Le journal Le pouvoir aux travailleurs du 18 septembre, mensuel publié par l'Union africaine des travailleurs communistes internationalistes (UATCI), donne la description suivante de la situation dans les rues d'Abidjan, quelques mois après la fin de l'affrontement sanglant entre les bandes armées de Gbagbo et de Ouattara.
« Sous prétexte de lutter contre l'insalubrité, le nouveau pouvoir s'en prend aux plus pauvres. Il s'est illustré tout dernièrement par des opérations dites de « déguerpissement » et par la destruction sauvage de certains quartiers.
La ministre chargée de la Salubrité urbaine s'est transformée en bulldozer. Partout où son engin passe, il laisse derrière lui des étalages en lambeaux et des constructions éventrées. Les petits marchands et marchandes qui s'étaient installés aux abords des voies ont vu leurs étalages détruits et emportés. Naturellement, dès que les casseurs ont le dos tourné, les étalages réapparaissent comme si de rien n'était. Cela embête la ministre en charge de cette sale besogne. Elle vient de mettre en place une brigade pour empêcher que les gens se réinstallent. Cette dernière doit veiller à ce que les rues n'offrent plus à la vue des riches le spectacle de la misère, quand ils passent dans leurs grosses voitures climatisées.

**EXTRAITS DE DONNÉES:**
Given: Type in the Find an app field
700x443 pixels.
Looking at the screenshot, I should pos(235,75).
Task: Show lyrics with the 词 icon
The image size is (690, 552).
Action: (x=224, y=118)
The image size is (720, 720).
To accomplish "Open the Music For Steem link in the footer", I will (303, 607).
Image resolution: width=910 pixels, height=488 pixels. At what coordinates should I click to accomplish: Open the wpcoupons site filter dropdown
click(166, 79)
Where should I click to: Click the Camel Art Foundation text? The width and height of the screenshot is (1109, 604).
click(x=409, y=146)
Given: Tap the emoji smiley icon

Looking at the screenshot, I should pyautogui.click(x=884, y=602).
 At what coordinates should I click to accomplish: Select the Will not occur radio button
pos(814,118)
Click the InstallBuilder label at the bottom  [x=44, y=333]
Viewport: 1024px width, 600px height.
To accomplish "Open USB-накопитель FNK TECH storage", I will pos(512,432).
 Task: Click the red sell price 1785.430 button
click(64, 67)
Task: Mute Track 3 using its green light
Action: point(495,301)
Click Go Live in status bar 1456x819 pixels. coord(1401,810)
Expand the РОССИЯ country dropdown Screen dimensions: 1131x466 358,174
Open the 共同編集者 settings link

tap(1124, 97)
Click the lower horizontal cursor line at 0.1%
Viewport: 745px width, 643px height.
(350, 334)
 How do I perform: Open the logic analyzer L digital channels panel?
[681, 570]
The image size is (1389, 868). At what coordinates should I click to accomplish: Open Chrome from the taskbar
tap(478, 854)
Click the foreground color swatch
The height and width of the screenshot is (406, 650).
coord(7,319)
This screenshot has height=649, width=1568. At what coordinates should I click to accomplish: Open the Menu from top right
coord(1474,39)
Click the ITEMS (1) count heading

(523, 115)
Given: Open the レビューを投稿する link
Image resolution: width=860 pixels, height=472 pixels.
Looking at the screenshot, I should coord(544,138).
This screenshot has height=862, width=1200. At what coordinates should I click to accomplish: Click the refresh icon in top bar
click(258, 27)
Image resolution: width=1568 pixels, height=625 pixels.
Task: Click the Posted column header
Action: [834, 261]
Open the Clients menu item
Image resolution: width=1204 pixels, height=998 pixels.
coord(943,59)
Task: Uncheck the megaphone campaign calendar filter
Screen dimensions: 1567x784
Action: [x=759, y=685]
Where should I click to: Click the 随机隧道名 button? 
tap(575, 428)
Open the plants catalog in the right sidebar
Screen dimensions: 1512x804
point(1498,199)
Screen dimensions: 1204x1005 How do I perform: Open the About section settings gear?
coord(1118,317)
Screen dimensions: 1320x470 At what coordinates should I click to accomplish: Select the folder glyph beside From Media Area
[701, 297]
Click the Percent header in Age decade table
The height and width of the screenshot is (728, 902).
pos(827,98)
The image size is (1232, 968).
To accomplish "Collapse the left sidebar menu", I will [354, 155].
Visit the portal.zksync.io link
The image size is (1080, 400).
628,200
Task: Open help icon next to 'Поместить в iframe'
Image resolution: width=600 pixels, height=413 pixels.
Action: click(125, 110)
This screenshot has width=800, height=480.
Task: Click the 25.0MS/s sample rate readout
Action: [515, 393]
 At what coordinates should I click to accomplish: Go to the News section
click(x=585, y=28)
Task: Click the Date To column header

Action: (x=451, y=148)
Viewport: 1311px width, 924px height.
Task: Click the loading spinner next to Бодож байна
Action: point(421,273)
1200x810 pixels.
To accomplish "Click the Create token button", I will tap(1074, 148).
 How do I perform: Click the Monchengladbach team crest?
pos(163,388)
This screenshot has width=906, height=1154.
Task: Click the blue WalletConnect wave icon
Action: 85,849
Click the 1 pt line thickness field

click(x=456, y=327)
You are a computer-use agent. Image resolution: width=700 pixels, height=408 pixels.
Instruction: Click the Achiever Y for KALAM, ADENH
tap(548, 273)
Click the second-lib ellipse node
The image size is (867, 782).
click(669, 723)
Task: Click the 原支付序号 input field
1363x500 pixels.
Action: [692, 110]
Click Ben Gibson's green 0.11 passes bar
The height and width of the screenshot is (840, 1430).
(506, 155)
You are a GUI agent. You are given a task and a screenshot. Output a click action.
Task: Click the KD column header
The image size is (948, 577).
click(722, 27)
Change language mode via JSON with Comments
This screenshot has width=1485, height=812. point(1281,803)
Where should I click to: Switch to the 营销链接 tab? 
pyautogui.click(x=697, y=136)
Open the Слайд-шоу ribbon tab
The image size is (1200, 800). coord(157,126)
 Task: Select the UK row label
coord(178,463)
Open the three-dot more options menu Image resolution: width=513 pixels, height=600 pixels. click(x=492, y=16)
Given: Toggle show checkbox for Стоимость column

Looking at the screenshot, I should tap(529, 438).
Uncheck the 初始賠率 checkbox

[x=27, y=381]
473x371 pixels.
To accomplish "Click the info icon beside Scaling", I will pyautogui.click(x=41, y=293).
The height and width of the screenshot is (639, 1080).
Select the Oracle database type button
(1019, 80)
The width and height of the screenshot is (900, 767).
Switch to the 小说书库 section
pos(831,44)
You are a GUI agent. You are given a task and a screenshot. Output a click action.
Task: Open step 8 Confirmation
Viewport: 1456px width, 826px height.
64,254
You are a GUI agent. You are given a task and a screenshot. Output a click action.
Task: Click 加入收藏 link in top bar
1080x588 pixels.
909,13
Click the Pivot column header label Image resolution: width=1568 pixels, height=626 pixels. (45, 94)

**OBJECTIFS:**
1. Remplacez « étalages » par « éventaires » en recopiant le passage de l'article qui va de « La ministre chargée » jusqu'à « grosses voitures climatisées. ».
2. Relevez dans l'article tous les noms de personnes, de villes, d'organisations et de journaux.
Les données présentées plus haut sont un matériau indépendant de l'article.

**RÉPONSES RÉDIGÉES:**
1.
La ministre chargée de la Salubrité urbaine s'est transformée en bulldozer. Partout où son engin passe, il laisse derrière lui des éventaires en lambeaux et des constructions éventrées. Les petits marchands et marchandes qui s'étaient installés aux abords des voies ont vu leurs éventaires détruits et emportés. Naturellement, dès que les casseurs ont le dos tourné, les éventaires réapparaissent comme si de rien n'était. Cela embête la ministre en charge de cette sale besogne. Elle vient de mettre en place une brigade pour empêcher que les gens se réinstallent. Cette dernière doit veiller à ce que les rues n'offrent plus à la vue des riches le spectacle de la misère, quand ils passent dans leurs grosses voitures climatisées.

2.
- Le pouvoir aux travailleurs
- Union africaine des travailleurs communistes internationalistes (UATCI)
- Abidjan
- Gbagbo
- Ouattara